● **Compito assegnato A**: Nell'articolo su The substance, in quale giorno viene licenziata la protagonista?

#### Sezione del documento ####

In un mondo che aumenta di anno in anno l’aspettativa di vita, The substance parla di ageism e contraddizioni. Che riguardano anche i giovani
Un horror sui generis che sta collezionando nomination e premi. Vincitore di un premio Oscar, un Golden Globe, un premio al Festival di Cannes, un BAFTA, due premi European Film Awards e un premio SAG Awards, The substance, dal momento della sua uscita, non smette di far parlare di sé.
La trama in breve: una stella della tv di mezz’età, dopo essere stata rifiutata per un lavoro, decide di sottoporsi a un trattamento che promette di far ringiovanire chi lo usa. Come? Attraverso la creazione di un doppio, giovane e sensuale, che vive e agisce in vece della versione reale a settimane alterne. Non tutto va però come previsto, e presto le due versioni di Elisabeth, la protagonista, cercheranno di prendere il sopravvento l’una sull’altra.
Il messaggio di The substance
Nonostante le sue 14 nomination totali facessero presagire un successo più consistente da parte della critica, a The substance si deve senz’altro la capacità di aver sollevato nuovamente una voce all’interno del dibattito sull’ageism, la discriminazione basata sull’età, le cui vittime sono soprattutto donne. La protagonista, licenziata il giorno del suo compleanno e costretta a lasciare il suo lavoro da insegnante di fitness in tv, deve fare i conti non solo con i pregiudizi maschili sul corpo femminile, ma anche con quello stesso pregiudizio interiorizzato: è questo che la fa optare per una soluzione radicale, che sconvolgerà la sua vita con la promessa del ritorno di una giovinezza andata.

#### Dati estratti ####

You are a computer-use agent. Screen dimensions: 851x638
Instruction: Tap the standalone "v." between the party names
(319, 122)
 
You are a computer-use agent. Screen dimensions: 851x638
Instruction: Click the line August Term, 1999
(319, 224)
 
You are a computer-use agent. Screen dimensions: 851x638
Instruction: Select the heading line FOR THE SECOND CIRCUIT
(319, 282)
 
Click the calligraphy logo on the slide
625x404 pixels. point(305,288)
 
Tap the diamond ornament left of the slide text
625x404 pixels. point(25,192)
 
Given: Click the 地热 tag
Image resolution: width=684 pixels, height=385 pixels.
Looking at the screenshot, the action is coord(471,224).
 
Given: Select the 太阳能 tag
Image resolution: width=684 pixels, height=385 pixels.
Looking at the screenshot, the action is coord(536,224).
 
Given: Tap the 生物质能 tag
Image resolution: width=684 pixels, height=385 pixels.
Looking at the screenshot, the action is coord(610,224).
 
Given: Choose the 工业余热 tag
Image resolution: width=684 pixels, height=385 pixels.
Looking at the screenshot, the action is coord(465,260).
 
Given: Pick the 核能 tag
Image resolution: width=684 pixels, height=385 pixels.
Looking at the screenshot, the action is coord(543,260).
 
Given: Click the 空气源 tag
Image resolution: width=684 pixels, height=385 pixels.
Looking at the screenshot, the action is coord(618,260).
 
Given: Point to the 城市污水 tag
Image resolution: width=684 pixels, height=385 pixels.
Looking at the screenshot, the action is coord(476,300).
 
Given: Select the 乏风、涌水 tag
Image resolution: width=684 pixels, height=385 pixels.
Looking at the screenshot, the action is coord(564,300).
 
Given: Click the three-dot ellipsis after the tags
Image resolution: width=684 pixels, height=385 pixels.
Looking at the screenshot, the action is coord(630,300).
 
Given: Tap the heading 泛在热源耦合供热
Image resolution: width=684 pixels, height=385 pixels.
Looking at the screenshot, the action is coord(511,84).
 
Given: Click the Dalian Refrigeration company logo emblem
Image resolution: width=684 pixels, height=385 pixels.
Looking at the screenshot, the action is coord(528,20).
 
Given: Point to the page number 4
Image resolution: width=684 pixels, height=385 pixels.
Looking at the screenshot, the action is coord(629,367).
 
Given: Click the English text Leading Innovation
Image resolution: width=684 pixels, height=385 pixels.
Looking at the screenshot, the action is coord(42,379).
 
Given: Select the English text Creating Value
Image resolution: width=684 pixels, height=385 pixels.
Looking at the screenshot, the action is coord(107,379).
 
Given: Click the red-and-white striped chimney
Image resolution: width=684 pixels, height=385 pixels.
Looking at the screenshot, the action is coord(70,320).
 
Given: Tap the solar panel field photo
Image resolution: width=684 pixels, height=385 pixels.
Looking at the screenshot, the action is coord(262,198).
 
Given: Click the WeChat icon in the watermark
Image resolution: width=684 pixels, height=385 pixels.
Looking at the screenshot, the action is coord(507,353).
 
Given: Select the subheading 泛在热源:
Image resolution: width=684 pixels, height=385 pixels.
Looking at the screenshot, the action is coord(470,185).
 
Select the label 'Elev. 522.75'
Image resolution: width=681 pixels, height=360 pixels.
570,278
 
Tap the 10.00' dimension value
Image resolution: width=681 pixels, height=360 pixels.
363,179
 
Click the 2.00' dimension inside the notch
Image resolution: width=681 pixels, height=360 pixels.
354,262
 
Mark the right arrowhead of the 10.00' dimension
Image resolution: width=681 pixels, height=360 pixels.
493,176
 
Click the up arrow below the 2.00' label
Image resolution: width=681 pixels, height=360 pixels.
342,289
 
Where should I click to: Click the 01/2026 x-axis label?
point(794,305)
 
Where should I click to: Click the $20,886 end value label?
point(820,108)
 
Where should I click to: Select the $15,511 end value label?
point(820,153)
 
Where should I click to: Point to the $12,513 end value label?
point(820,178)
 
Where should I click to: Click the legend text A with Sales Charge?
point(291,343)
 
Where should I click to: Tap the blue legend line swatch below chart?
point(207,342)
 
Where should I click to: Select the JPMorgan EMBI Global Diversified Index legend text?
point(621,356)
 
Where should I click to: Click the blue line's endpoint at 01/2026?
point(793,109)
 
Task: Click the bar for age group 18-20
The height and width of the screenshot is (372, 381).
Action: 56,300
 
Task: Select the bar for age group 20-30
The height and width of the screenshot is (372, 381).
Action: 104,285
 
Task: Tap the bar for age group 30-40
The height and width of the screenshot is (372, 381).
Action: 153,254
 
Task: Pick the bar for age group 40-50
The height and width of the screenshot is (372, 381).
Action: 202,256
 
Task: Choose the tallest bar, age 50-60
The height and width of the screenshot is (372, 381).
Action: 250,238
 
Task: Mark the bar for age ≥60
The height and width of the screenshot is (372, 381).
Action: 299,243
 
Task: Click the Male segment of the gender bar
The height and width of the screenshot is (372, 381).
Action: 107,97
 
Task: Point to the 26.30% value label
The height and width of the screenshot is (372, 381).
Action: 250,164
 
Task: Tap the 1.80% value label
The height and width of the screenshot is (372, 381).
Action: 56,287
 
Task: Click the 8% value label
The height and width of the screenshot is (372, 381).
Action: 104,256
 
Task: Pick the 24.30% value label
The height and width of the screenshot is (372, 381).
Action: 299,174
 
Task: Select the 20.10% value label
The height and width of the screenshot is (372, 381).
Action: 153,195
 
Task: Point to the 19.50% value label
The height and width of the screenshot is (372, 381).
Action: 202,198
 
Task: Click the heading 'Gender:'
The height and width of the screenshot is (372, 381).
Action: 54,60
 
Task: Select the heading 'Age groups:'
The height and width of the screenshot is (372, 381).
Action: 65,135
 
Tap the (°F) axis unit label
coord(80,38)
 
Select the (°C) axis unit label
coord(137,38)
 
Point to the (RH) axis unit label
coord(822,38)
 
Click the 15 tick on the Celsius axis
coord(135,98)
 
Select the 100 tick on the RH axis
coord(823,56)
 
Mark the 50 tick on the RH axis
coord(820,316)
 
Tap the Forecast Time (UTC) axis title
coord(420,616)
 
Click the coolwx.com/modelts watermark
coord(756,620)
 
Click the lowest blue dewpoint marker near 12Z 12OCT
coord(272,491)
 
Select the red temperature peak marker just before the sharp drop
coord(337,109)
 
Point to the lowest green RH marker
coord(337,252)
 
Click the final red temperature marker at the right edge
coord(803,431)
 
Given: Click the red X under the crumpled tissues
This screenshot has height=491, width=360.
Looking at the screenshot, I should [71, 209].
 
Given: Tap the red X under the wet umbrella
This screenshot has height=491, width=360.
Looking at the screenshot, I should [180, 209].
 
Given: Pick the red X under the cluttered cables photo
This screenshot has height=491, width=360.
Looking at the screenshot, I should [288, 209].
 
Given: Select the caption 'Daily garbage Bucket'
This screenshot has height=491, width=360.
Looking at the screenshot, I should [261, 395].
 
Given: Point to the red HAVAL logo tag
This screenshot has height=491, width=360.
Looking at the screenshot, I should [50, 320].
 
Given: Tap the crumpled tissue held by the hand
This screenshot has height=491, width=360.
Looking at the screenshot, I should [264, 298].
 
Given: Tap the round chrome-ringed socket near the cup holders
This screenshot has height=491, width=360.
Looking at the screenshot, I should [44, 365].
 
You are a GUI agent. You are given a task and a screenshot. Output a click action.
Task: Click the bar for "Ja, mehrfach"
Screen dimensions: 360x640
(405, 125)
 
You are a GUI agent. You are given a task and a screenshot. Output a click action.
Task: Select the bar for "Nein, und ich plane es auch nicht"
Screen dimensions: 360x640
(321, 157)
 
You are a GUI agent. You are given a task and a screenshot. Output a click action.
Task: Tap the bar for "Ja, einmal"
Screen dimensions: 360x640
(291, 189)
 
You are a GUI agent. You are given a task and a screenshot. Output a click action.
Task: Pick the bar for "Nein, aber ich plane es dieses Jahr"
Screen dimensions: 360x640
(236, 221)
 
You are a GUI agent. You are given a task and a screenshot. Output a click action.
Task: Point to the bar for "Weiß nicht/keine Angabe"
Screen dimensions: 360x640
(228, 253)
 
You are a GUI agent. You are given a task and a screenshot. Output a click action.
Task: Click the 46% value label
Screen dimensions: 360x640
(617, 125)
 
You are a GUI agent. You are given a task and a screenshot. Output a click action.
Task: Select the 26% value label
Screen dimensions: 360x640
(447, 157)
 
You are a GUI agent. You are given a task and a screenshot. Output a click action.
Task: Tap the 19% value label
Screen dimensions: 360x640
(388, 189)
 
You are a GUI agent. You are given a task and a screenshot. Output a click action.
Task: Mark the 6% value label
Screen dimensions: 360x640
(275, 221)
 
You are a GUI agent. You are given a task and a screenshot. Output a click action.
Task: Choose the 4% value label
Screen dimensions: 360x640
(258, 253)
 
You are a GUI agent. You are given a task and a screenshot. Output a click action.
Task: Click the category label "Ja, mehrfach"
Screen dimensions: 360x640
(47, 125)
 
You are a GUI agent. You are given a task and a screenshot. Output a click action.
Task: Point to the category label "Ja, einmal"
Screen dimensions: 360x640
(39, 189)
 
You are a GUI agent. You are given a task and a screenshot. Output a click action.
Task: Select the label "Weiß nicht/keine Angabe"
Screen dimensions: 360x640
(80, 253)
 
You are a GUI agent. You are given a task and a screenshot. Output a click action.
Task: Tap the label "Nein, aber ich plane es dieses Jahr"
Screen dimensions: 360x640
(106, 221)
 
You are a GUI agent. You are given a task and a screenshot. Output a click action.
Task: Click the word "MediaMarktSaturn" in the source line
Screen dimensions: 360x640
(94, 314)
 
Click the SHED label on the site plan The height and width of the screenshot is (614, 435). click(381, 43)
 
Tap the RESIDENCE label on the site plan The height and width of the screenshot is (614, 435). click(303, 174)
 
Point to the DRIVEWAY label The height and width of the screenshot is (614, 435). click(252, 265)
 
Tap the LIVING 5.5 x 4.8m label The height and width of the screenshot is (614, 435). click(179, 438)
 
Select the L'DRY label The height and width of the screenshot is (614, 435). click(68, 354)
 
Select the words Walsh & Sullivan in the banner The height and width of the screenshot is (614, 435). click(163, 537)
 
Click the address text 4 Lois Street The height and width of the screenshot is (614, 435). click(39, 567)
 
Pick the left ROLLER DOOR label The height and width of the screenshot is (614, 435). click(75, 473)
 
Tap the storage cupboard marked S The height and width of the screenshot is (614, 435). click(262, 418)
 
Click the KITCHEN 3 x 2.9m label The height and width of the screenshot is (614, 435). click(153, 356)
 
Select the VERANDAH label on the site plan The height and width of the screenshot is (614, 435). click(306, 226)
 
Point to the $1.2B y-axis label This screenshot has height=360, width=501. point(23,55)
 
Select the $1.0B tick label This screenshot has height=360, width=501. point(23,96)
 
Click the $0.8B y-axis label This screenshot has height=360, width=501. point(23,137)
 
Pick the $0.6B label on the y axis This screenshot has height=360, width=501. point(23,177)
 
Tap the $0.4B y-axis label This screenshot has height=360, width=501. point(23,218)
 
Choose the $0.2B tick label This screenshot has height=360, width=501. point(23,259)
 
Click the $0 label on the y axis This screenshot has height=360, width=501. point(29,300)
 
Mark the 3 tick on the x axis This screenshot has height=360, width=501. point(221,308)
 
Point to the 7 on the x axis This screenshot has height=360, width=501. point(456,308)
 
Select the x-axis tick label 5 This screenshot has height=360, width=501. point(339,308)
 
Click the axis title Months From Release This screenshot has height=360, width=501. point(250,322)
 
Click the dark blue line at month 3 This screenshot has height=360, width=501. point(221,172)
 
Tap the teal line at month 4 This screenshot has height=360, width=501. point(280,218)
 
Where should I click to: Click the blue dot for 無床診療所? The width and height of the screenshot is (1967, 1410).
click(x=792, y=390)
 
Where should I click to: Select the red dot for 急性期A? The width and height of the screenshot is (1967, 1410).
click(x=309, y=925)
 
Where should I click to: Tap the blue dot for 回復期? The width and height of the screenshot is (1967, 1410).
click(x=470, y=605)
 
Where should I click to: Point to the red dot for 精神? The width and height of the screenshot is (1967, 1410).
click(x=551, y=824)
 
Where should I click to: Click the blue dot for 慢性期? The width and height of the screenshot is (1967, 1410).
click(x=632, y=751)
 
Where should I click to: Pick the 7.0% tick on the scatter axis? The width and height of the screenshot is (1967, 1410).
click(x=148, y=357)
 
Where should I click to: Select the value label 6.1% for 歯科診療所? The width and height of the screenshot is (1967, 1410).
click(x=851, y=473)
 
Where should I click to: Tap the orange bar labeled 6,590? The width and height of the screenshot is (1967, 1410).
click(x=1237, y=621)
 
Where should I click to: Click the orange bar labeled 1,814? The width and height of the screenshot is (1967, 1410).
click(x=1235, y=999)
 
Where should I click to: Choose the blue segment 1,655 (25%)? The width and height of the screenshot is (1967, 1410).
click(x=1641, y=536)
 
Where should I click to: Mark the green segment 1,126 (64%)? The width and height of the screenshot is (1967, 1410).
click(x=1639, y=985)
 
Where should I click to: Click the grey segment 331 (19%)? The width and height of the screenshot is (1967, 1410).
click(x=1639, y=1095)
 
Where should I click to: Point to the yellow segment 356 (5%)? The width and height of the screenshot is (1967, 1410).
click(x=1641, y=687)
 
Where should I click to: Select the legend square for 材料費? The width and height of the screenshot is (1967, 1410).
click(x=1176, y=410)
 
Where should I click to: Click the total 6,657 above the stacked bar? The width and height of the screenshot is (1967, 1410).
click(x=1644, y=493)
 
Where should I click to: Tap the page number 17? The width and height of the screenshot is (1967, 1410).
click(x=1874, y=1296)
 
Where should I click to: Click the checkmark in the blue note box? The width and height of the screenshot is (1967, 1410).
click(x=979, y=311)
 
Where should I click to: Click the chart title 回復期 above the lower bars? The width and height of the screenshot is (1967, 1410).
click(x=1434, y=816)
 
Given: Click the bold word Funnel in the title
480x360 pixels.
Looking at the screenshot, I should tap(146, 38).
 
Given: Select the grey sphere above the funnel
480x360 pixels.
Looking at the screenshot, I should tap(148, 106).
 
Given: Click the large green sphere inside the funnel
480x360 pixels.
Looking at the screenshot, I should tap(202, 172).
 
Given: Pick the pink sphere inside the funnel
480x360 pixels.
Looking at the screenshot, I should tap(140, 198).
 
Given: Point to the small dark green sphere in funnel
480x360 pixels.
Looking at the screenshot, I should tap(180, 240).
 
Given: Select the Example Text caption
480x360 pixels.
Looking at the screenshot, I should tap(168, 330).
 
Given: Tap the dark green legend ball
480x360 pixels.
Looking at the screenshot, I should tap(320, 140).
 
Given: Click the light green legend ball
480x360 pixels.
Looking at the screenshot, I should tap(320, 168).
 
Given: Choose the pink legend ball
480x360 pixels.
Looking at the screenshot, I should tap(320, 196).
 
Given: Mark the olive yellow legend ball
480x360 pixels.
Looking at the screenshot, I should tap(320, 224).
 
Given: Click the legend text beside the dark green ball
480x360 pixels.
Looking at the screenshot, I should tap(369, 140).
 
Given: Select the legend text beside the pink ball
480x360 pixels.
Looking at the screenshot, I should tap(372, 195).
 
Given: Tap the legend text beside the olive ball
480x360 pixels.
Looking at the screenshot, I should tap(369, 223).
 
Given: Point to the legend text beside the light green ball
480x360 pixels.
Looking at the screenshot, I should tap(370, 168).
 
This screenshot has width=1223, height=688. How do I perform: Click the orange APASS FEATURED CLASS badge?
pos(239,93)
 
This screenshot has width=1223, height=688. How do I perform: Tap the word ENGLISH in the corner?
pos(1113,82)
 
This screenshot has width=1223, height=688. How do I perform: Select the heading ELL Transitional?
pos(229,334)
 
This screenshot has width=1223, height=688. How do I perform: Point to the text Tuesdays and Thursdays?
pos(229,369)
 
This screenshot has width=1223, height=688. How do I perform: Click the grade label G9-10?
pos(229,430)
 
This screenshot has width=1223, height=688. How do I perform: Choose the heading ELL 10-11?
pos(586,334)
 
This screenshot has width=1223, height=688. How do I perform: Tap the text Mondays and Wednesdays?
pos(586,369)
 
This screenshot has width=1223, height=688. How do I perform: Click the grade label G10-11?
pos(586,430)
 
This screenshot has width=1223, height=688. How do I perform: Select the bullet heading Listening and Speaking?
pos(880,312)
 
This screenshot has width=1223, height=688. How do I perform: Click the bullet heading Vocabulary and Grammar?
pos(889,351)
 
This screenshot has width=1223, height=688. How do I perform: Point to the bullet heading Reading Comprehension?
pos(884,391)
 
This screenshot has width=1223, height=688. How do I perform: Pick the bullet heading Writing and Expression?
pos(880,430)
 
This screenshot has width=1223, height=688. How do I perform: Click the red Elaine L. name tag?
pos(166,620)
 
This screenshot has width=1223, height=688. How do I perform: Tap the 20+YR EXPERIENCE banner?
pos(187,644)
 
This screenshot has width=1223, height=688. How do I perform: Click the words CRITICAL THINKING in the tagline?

####

● **Compito assegnato B**: Trova nelle righe qui sopra ogni riga che contiene la stringa "below" e copiala. Distingui tra maiuscole e minuscole.

● **Risposta corretta A**: Il giorno del suo compleanno.

● **Risposta corretta B**:
Click the up arrow below the 2.00' label
Where should I click to: Tap the blue legend line swatch below chart?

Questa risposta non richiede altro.